Task description: Among the entries below, find every line that has "computer" and pull it out.

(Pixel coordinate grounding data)

________________________________________

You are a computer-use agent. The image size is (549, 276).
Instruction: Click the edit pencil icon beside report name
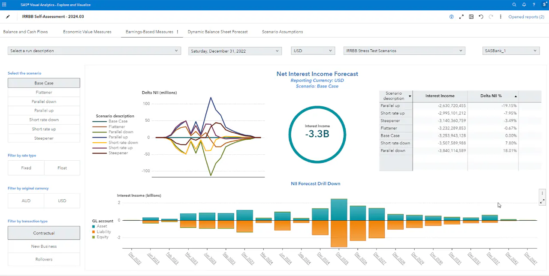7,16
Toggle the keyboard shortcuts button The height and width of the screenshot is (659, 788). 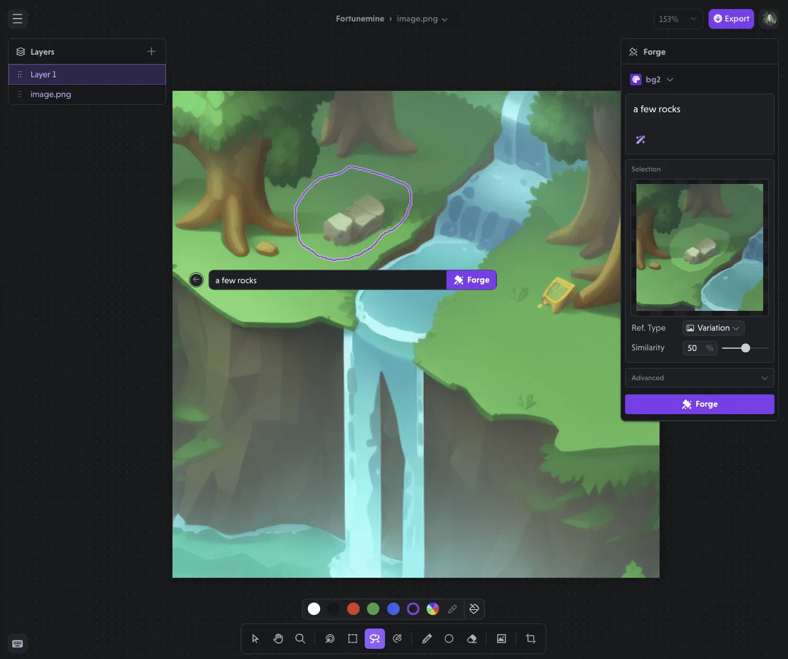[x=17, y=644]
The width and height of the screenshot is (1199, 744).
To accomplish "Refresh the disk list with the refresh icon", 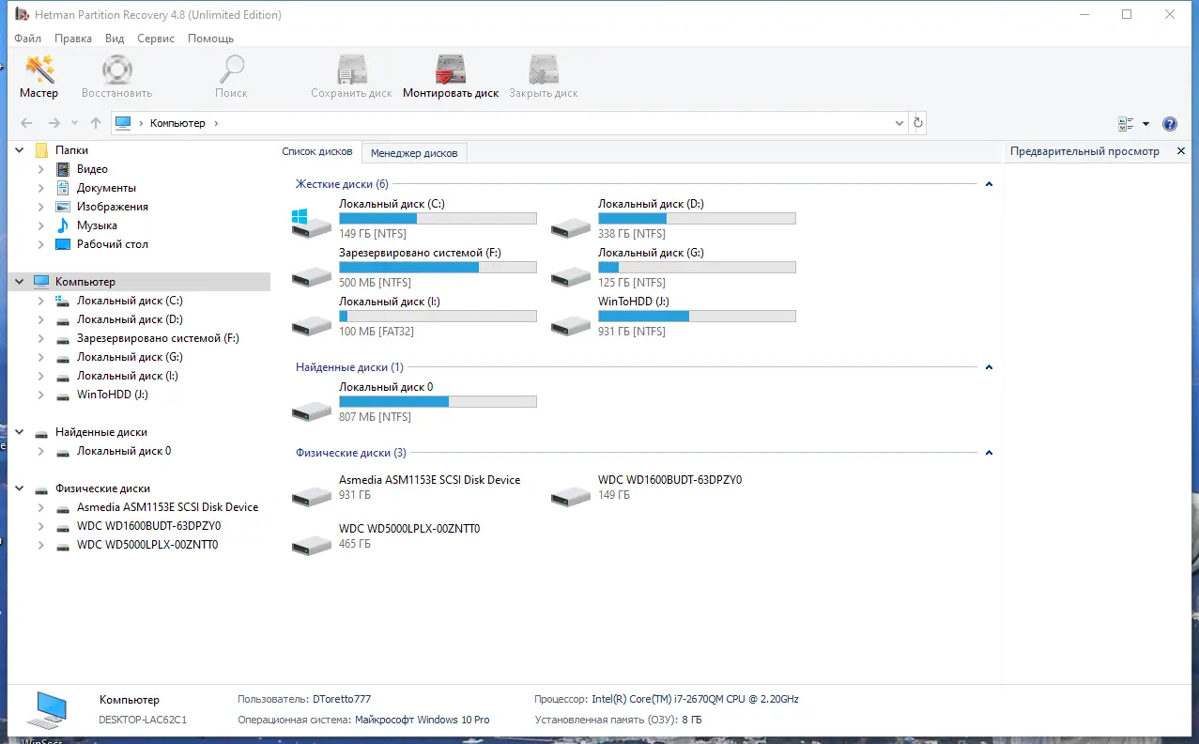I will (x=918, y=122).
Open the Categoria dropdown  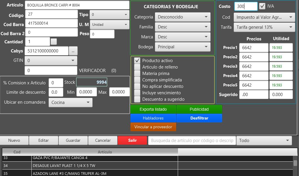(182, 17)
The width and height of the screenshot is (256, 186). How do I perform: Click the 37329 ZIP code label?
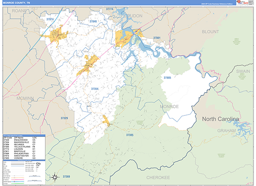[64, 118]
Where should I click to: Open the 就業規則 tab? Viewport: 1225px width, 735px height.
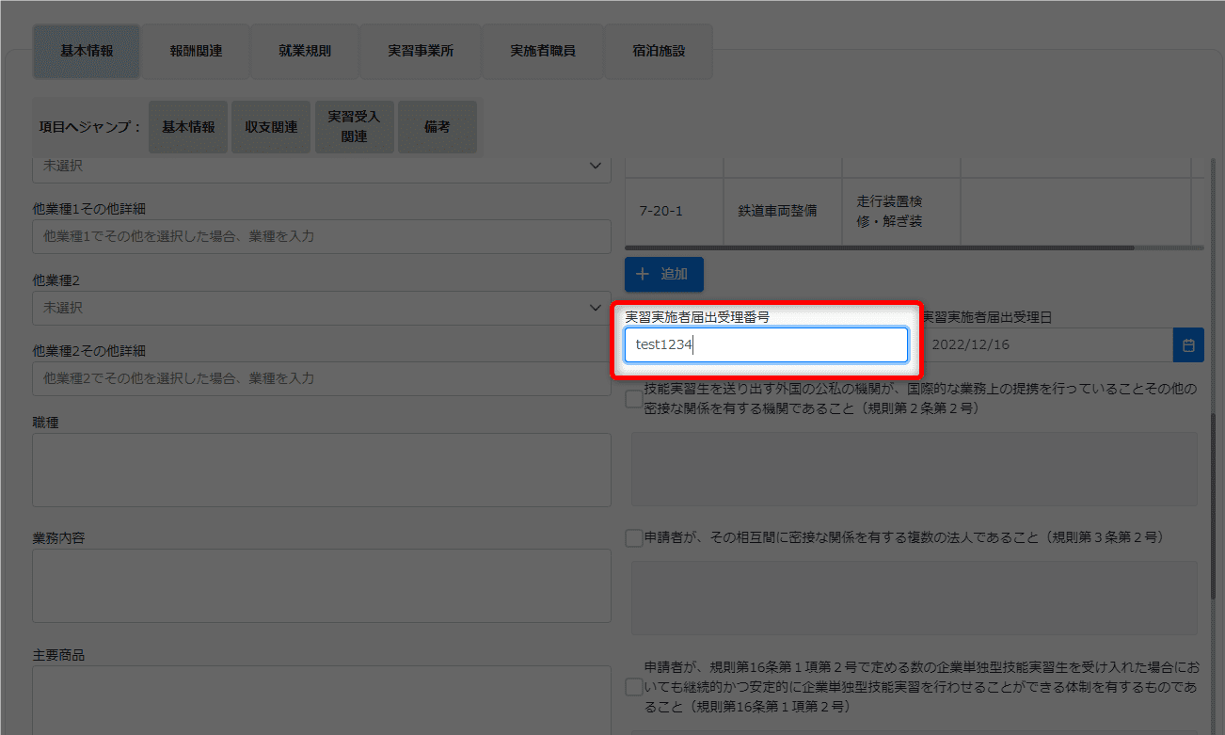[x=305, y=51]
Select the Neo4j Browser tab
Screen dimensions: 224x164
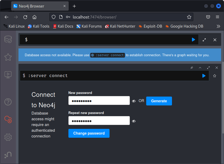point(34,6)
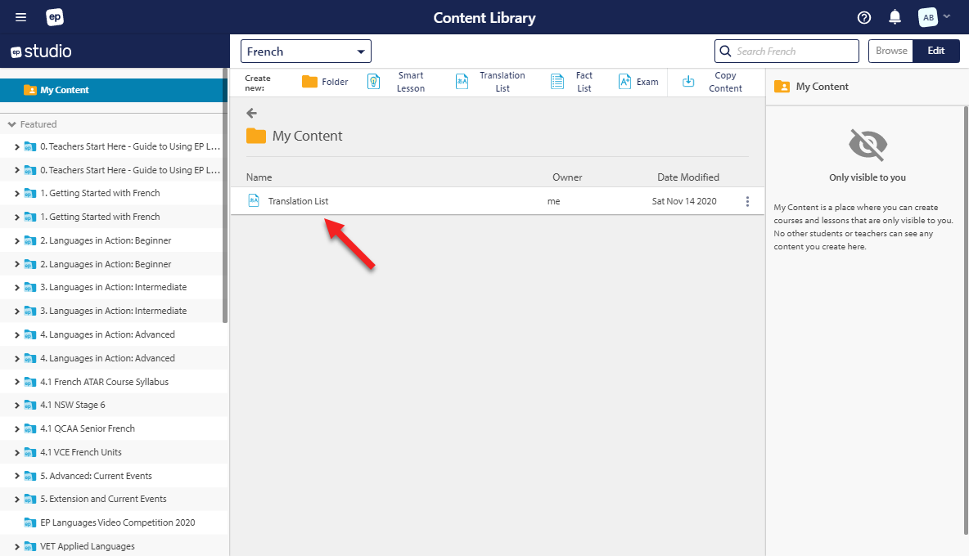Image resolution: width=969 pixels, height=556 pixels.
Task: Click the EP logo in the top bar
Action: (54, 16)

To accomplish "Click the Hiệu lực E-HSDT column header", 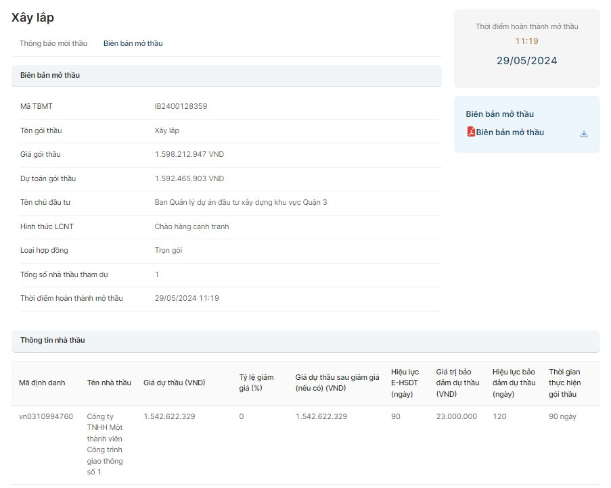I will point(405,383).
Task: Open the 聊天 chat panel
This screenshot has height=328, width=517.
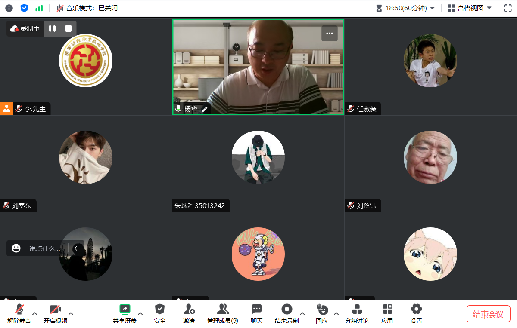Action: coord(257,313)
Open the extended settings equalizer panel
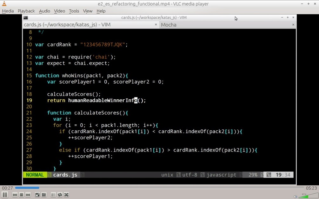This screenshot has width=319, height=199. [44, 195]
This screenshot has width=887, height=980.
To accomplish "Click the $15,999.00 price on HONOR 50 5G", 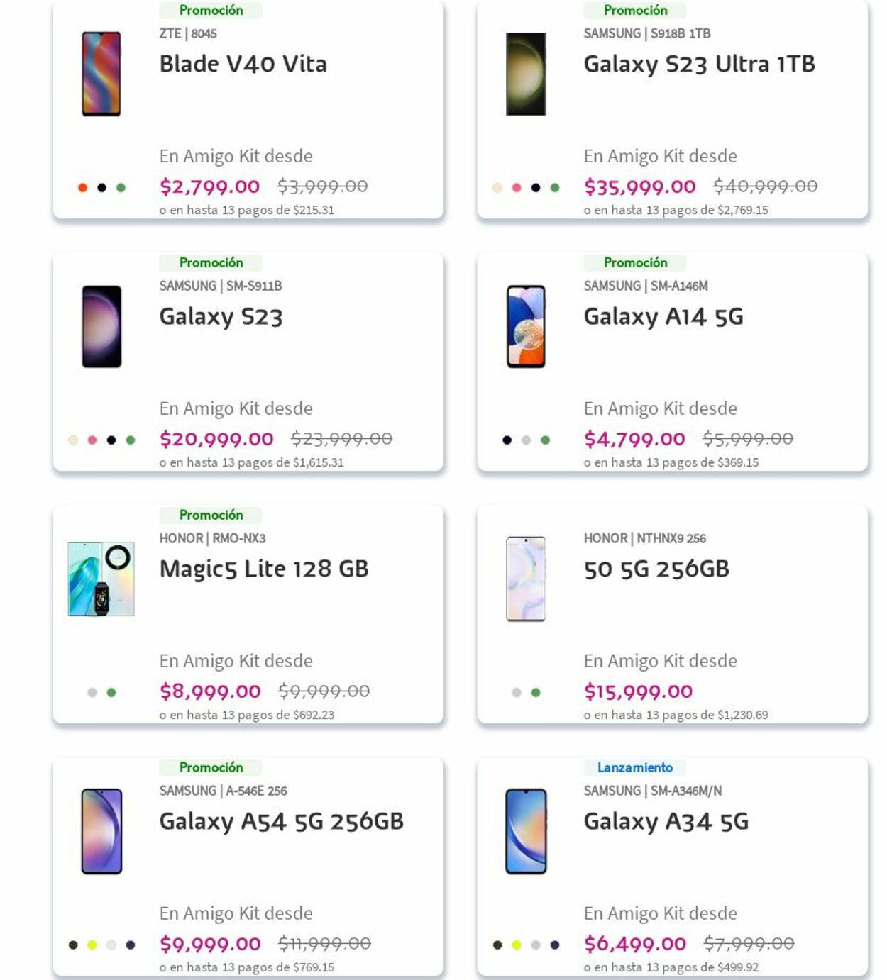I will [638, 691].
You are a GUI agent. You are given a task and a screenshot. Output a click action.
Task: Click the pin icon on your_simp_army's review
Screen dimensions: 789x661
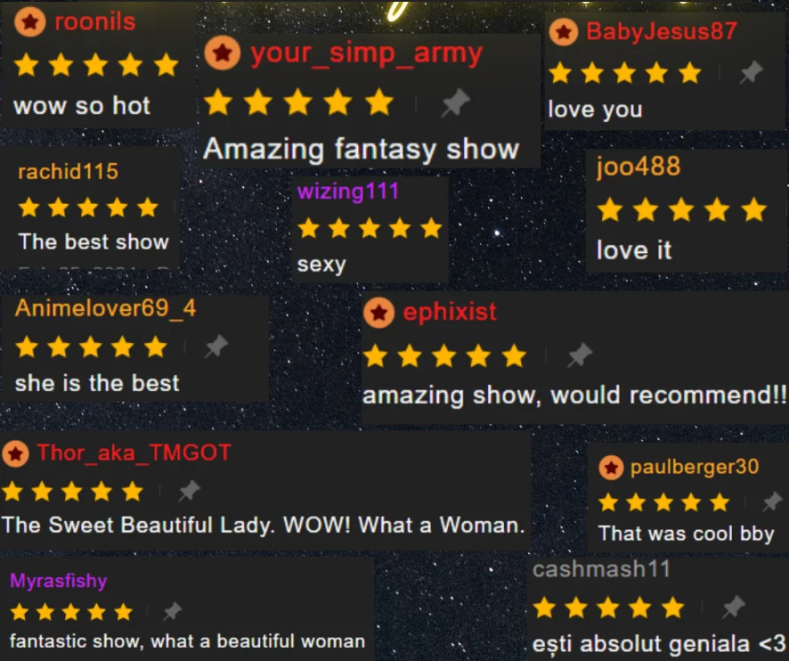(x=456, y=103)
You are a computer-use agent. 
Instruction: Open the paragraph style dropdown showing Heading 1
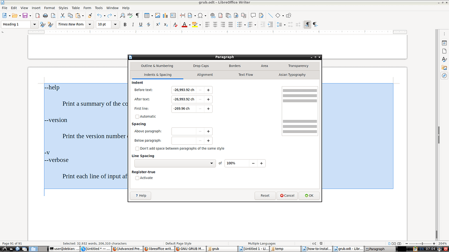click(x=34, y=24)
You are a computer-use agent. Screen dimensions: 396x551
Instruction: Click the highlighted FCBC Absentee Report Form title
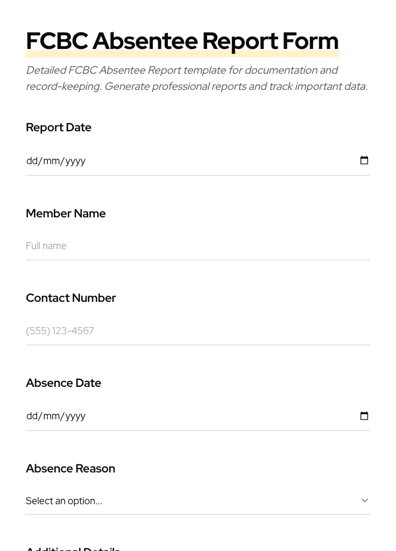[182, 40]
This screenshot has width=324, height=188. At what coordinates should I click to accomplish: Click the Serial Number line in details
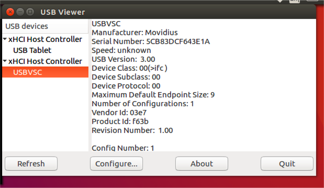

________________________________________

Response for this exercise:
You are a computer-use agent. The image size is (549, 276).
You are a computer-use agent. 
You are a computer-use agent. Screen dimensions: 396x551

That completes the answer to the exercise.